On Tue, May 31, 2022 at 02:52:04PM +0000, Durrant, Paul wrote:
> > -----Original Message-----
> > From: Peter Zijlstra <[email protected]>
> > Sent: 31 May 2022 15:44
> > To: Allister, Jack <[email protected]>
> > Cc: [email protected]; [email protected]; [email protected]; [email protected]; [email protected];
> > [email protected]; [email protected]; [email protected]; [email protected];
> > [email protected]; [email protected]; [email protected]; [email protected];
> > [email protected]; [email protected]; [email protected]

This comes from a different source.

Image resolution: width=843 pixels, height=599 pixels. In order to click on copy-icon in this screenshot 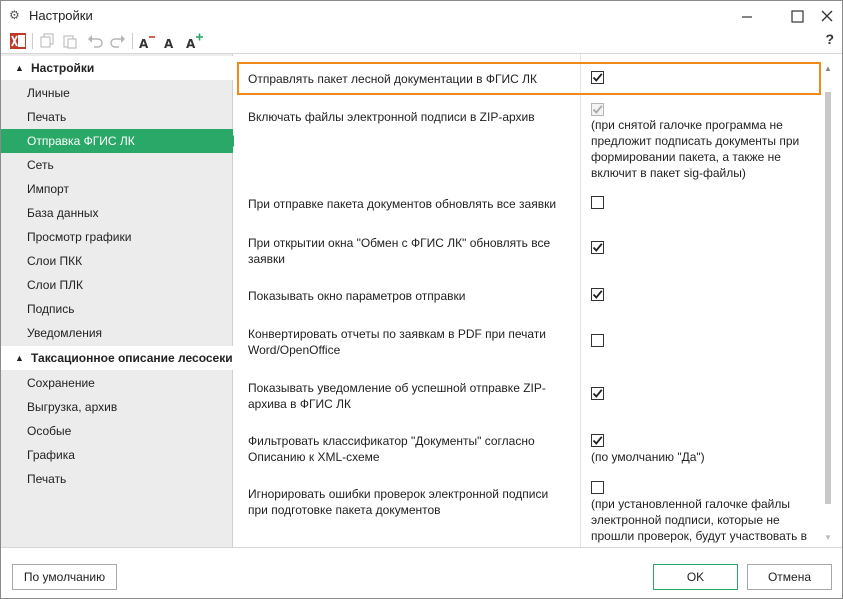, I will do `click(47, 40)`.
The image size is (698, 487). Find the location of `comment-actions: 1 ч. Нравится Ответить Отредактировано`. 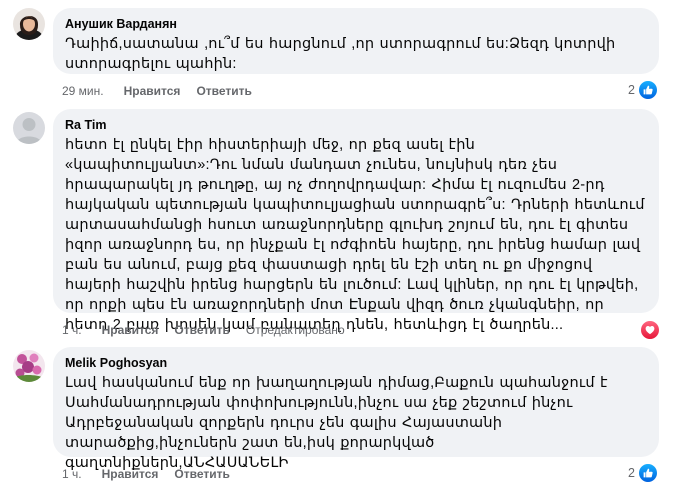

> > Subject: RE: [EXTERNAL]...\n
> >
> >
> > On Tue, May 31, 2022 at 02:02:36PM +0000, Jack Allister wrote:
> > > The reasoning behind this is that you may want to run a guest at a
> > > lower CPU frequency for the purposes of trying to match performance
> > > parity between a host of an older CPU type to a newer faster one.
> >
> > That's quite ludicrus. Also, then it should be the host enforcing the
> > cpufreq, not the guest.
>
> I'll bite... What's ludicrous about wanting to run a guest at a lower
> CPU freq to minimize observable change in whatever workload it is
> running?
*why* would you want to do that? Everybody wants their stuff done
faster.
If this is some hare-brained money scheme; must not give them if they
didn't pay up then I really don't care.
On top of that, you can't hide uarch differences with cpufreq capping.
Also, it is probably more power efficient to let it run faster and idle
more, so you're not being environmental either.